L-acetylcarnitine (LAC), a drug utilized for the treatment of neuropathic pain in humans, has been shown to induce analgesia in rodents by up-regulating the expression of metabotropic glutamate receptor 2 (mGlu2) in dorsal root ganglia (DRG). We now report that LAC-induced upregulation of mGlu2 expression in DRG cultures involves transcriptional activation mediated by nuclear factor-kappaB (NF-kappa B). A single application of LAC (250 mu M) to DRG cultures induced a transient increase in mGlu2 mRNA, which was observable after 1 hour and was no longer detectable after 1 to 4 days. In contrast, LAC treatment had no effect on mGlu3 mRNA expression.
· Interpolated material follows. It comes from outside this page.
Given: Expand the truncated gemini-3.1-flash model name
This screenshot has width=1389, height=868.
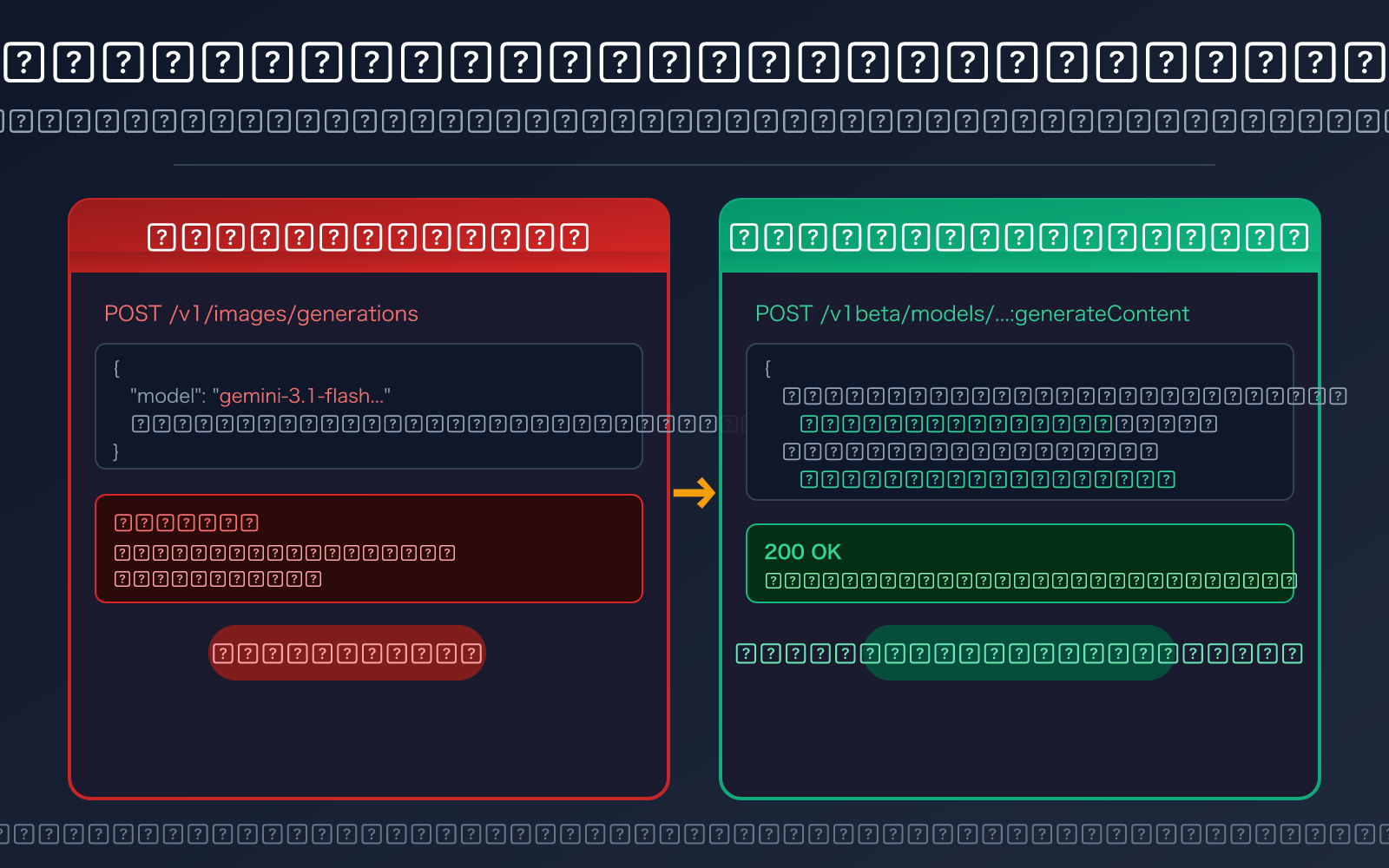Looking at the screenshot, I should tap(305, 395).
Pharmacological inhibition of NF-kappa B binding to DNA by caffeic acid phenethyl ester (CAPE) (2.5 mu g/ ml for 30 minutes) reduced the constitutive expression of mGlu2 and mGlu3 mRNA after 1-4 days and reduced the constitutive expression of mGlu2/ 3 protein at 4 days. This evidence combined with the expression of p65/RelA and c-Rel in DRG neurons indicated that expression of mGlu2 and mGlu3 is endogenously regulated by the NF-.B family of transcription factors. Consistent with this idea, the transient increase in mGlu2 mRNA induced by LAC after 1 hour was completely suppressed by CAPE. Furthermore, LAC induced an increase in the acetylation of p65/RelA, a process that enhances the transcriptional activity of p65/RelA. These results are consistent with the hypothesis that LAC selectively induces the expression of mGlu2 by acting as a donor of acetyl groups, thus enhancing the activity of the NF-.B family of transcription factors. Accordingly, we show that carnitine, which has no effect on pain thresholds, had no effect on p65/RelA acetylation and did not enhance mGlu2 expression. Taken together, these results demonstrate that expression of mGlu2 and mGlu3 mRNA is regulated by the NF-.B transcriptional machinery, and that agents that increase acetylation and activation of NF-.B transcription factors might induce analgesia via upregulation of mGlu2 in DRG neurons.